Also, MongoDB’s search capabilities allow developers to search across entire documents, apply vector search to embeddings, full-text search to other fields, and even hybrid search by combining both approaches, offering faster querying and better accuracy.
Achieving the same functionality with a specialized database would require more effort or complex joins.
In addition to making it more natural to represent data at the database level, the document model also provides performance and scalability advantages:
The complete document can be accessed with a single call to the database rather than having to JOIN multiple tables to respond to a query. The MongoDB document is physically stored as a single object, requiring only a single read from memory or disk.
On the other hand, RDBMS JOINs require multiple reads from multiple physical locations.
As documents are self-contained, distributing the database across multiple nodes (a process called sharding) becomes simpler and makes it possible to achieve horizontal scalability on commodity hardware. The DBA no longer needs to worry about the performance penalty of executing cross-node JOINs to collect data from different tables.
This is the most basic type of database, in which information is stored as two parts: key and value.
The key is then used to retrieve the information from the database.
The simplicity of a key-value database is also an advantage. Because everything is stored as a unique key and a value that is either the data or a location for the data, reading and writing will always be fast.
However, this simplicity restricts the type of use cases it can be used for. It does not support more complex data requirements.
Graph databases are the most specialized of the non-relational database types. They use a structure of elements called nodes that store data, and edges between them contain attributes about the relationship.
Relationships are defined in the edges, which makes searches related to these relationships naturally fast. Plus, they are flexible because new nodes and edges can be added easily. They also don’t have to have a defined schema like a traditional relational database.
However, they are not very good for querying the whole database, where relationships aren’t as well—or at all—defined. They also don’t have a standard language for querying, which means that switching between different graph database types requires additional learning.
Wide-column databases, similar to relational databases, store data in tables, columns, and rows. However, the names and formatting of the columns don’t have to match in each row. The columns can even be stored across multiple servers. They are considered two-dimensional key-value stores because they use multi-dimensional mapping to reference data by row and column.
Like two-column key-value databases, wide-column databases are flexible, so queries are fast. Because of this flexibility, they are good at handling “big data” and unstructured data.
However, compared to relational databases, wide-column databases are much slower when handling transactions. Columns group together similar attributes rather than using rows and store these in separate files, which means transactions have to be carried out across multiple files.
If you’re creating a project where the data is predictable in terms of structure, size, and frequency of access, relational databases are still the best choice.
Normalization can help reduce the size of the data on disk by limiting duplicate data and anomalies, decreasing the risk of requiring vertical scaling in the future.
Relational databases are also the best choice if relationships between entities are important.
= = = = =
Requirements:
- a) Decide whether each statement agrees with the database passage: (i) graph databases must have a defined schema; (ii) a key-value database uses the key to retrieve information; (iii) wide-column databases handle transactions faster than relational databases. Answer yes or no for each and quote the words that settle it.
- b) The database passage says wide-column databases store data the way relational databases do. List the structures it names for that storage.
The listing after this point comes from an unrelated source.

Extracted entries:
= = = = =
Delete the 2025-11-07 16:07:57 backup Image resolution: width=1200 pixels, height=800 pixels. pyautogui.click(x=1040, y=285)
= = = = =
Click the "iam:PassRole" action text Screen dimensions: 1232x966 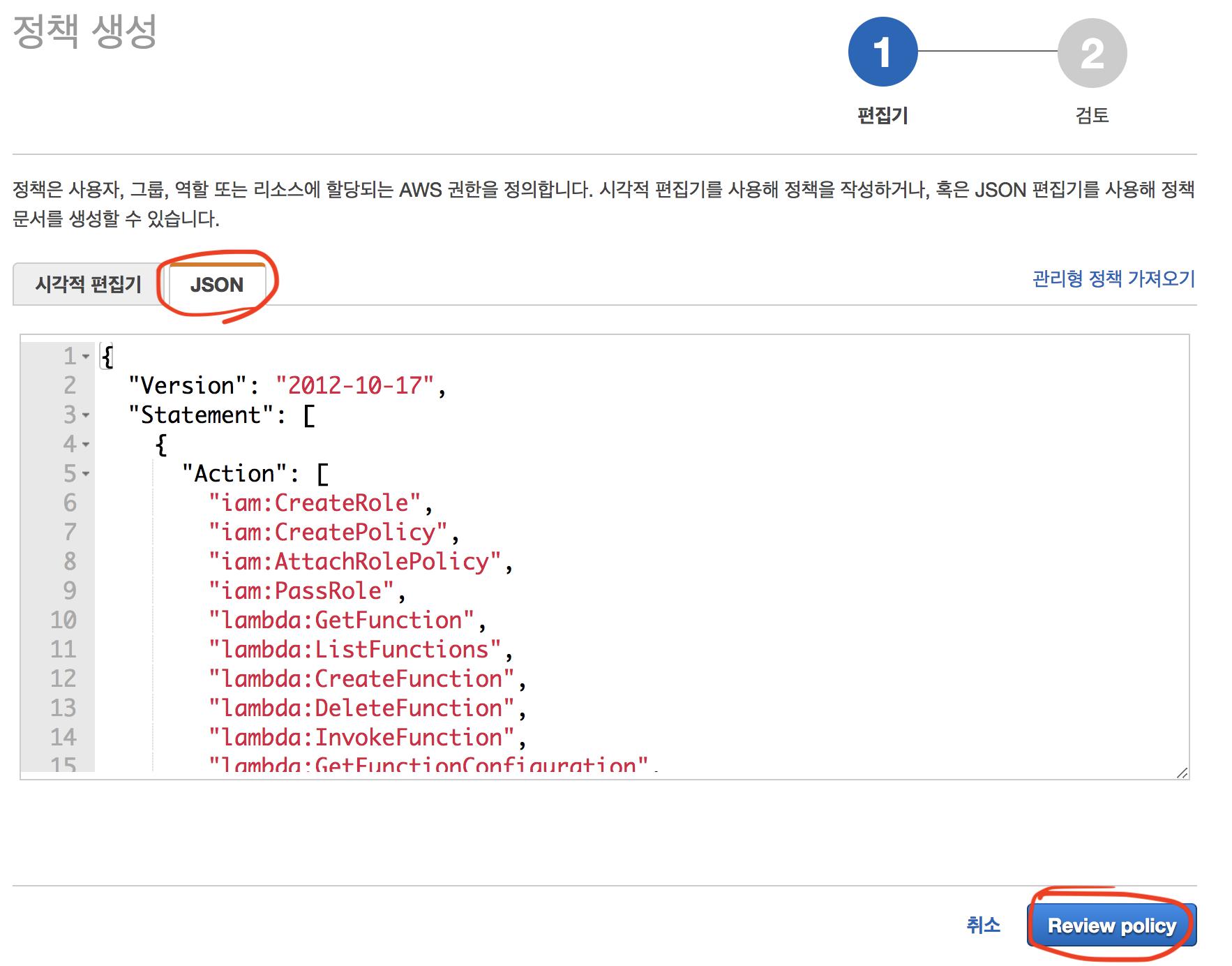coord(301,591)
= = = = =
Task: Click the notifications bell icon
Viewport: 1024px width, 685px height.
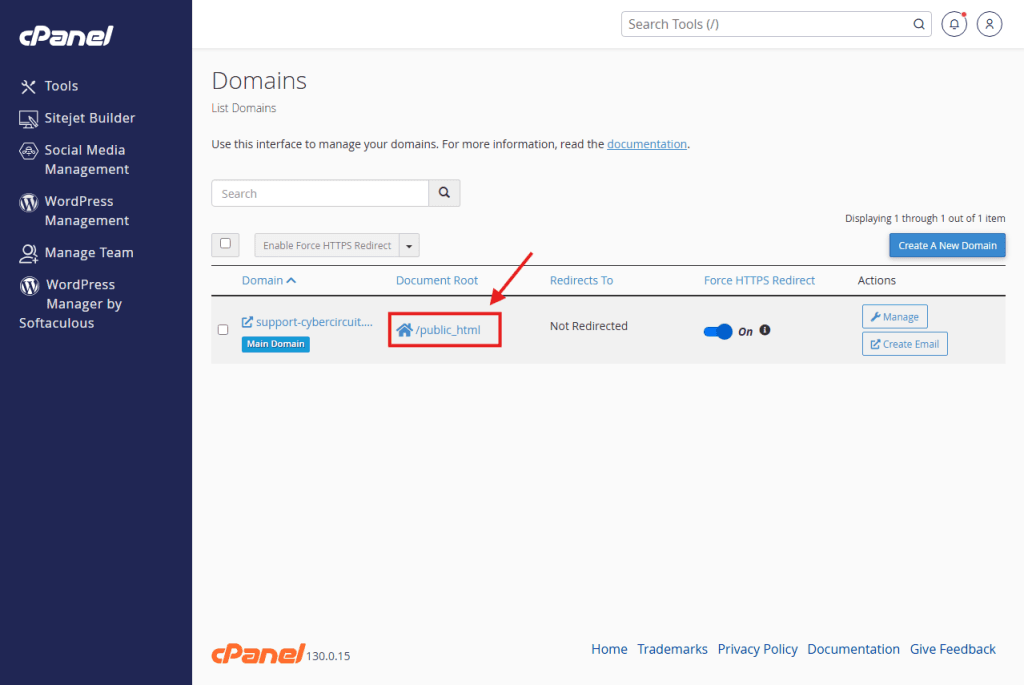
= = = = =
Answers for this exercise:
- a)
(i) No: "They also don’t have to have a defined schema like a traditional relational database."
(ii) Yes: "The key is then used to retrieve the information from the database."
(iii) No: "compared to relational databases, wide-column databases are much slower when handling transactions."

- b) tables, columns, rows